O terceiro ponto é que a padronização dos ensaios de troponina entre fabricantes segue incompleta. A diferença de corte por sexo está bem estabelecida para a troponina T de alta sensibilidade, com base em populações de referência bastante grandes, mas o próprio documento reconhece que o impacto é menos claro e mais debatido para a troponina I, além de a padronização por idade continuar sem solução prática. Ou seja, apesar de a régua ter ficado teoricamente mais justa entre homens e mulheres, ainda não está totalmente calibrada para todas as faixas etárias nem para todos os ensaios disponíveis no mercado.

Considerações finais

Por trás da simplificação aparente está uma tentativa real de aproximar o diagnóstico de infarto do raciocínio clínico de quem está à beira do leito. Deve-se pensar de onde veio o problema, e não que número da tabela ele preenche. A extinção do tipo 3, a régua da troponina ajustada por sexo e as reformulações conceituais caminham na mesma direção, a de um diagnóstico mais preciso e, também, mais justo, especialmente para grupos historicamente sub-diagnosticados, como as mulheres.

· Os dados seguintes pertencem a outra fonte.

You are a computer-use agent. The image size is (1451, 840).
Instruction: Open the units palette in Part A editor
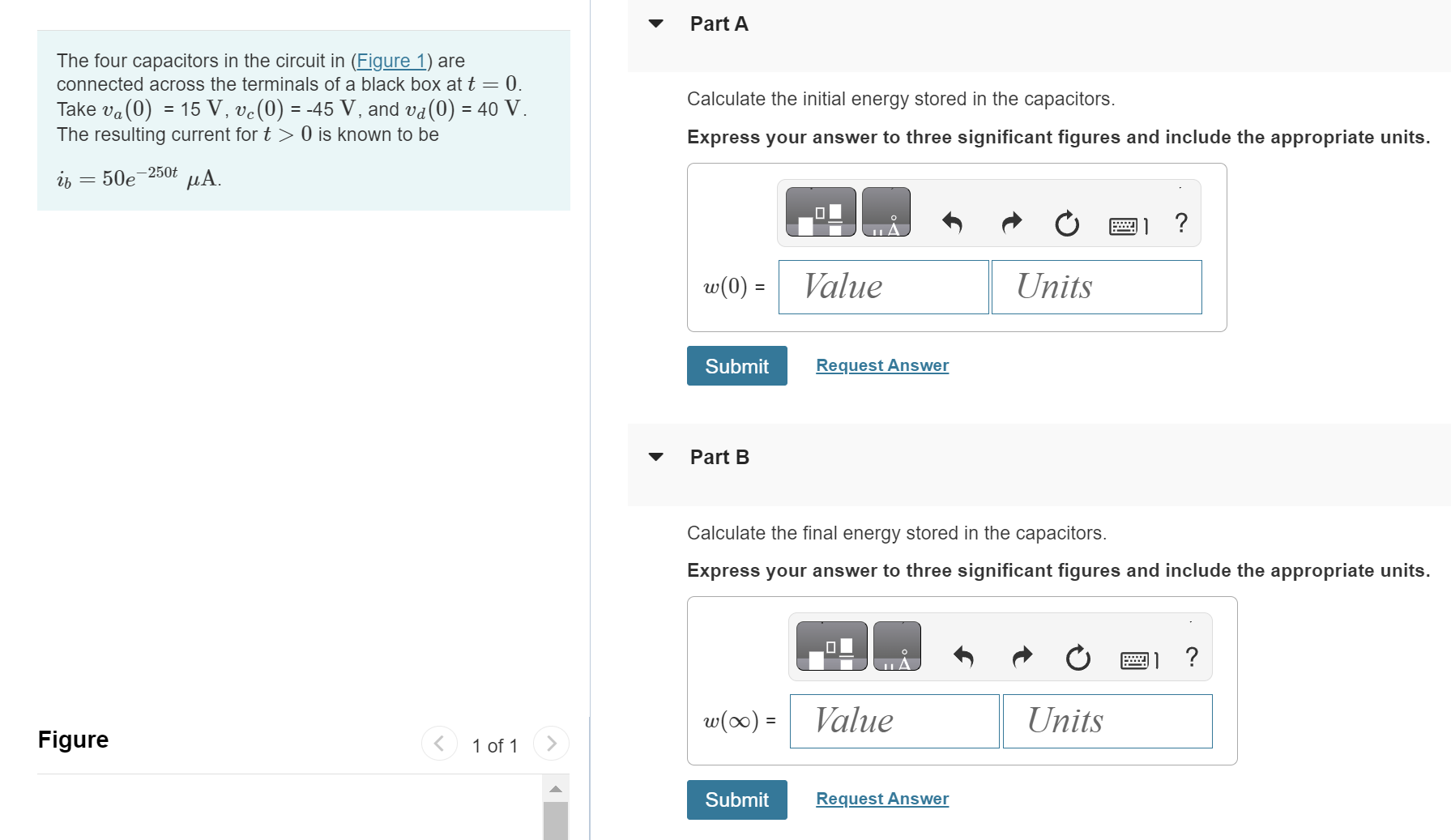tap(886, 212)
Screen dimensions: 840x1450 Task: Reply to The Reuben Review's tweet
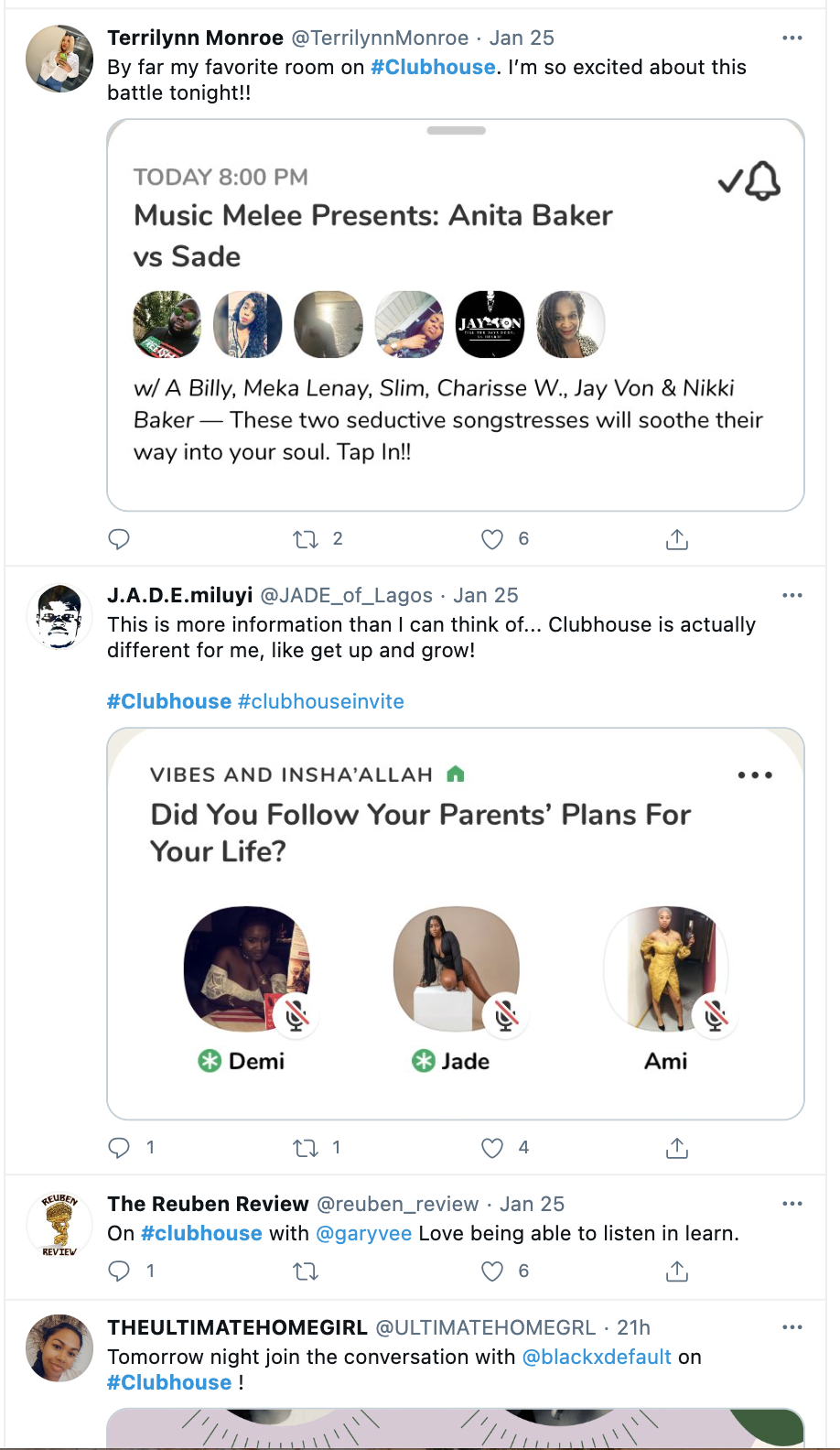click(x=119, y=1271)
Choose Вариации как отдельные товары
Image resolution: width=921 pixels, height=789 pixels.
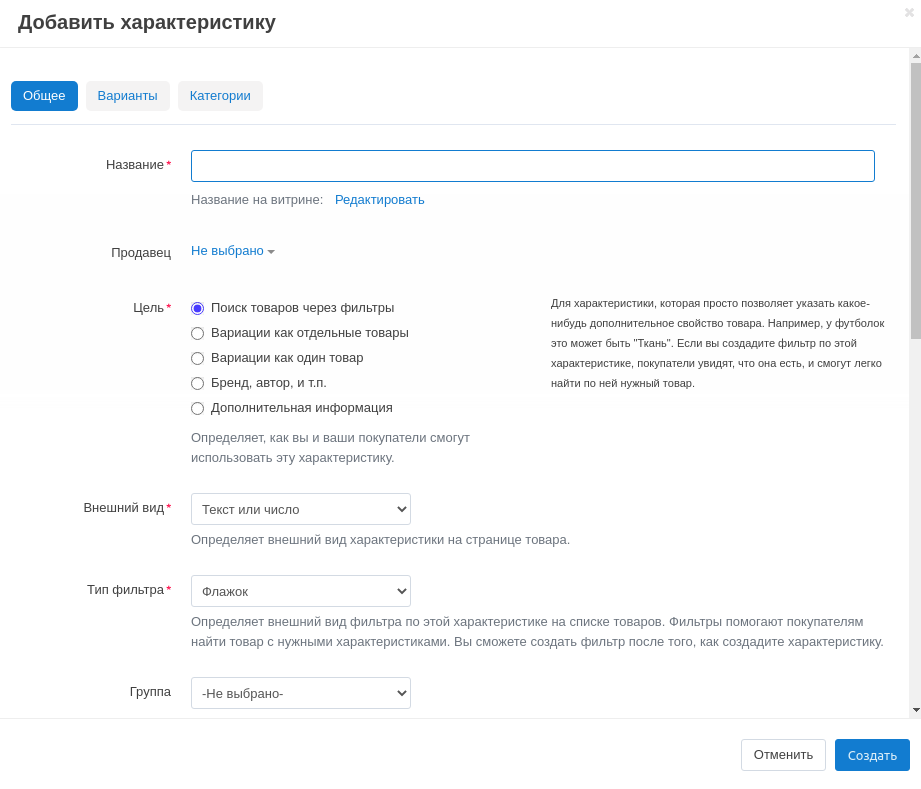pyautogui.click(x=198, y=333)
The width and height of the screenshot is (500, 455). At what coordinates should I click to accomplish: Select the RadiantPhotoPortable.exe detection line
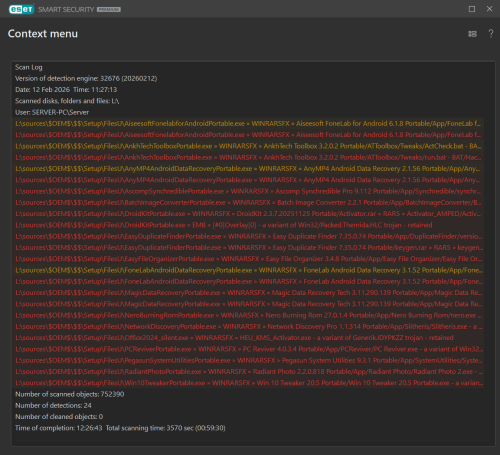click(248, 372)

Ao mesmo tempo, como discutido na seção anterior, o sucesso dessa nova lógica depende de infraestrutura. Exames de imagem acessíveis, ensaios de troponina atualizados e sistemas de informação em saúde alinhados são pré-requisitos para que a teoria vire prática, e isso vale para boa parte da rede de saúde brasileira, pública e privada.

Então, para quem quiser se aprofundar além do que este texto resume, vale a leitura do documento original, publicado em acesso aberto, com o detalhamento completo de cada critério diagnóstico, das figuras de fluxo clínico e das tabelas de referência de troponina. 

Referências

MILLS, N. L.; NEWBY, L. K.; ZAMAN, S. et al. Fifth Universal Definition of Myocardial Infarction. On behalf of the Joint ESC/ACC/AHA/WHF Task Force for the Universal Definition of Myocardial Infarction. European Heart Journal, 2026. DOI: 10.1093/eurheartj/ehag101.

BRASIL. Ministério da Saúde. Secretaria de Vigilância em Saúde e Ambiente (SVSA). Nota Técnica nº 91/2024: cronograma de implementação da 11ª Revisão da Classificação Internacional de Doenças (CID-11) no Brasil, com previsão de incorporação aos sistemas de vigilância em saúde a partir de janeiro de 2027.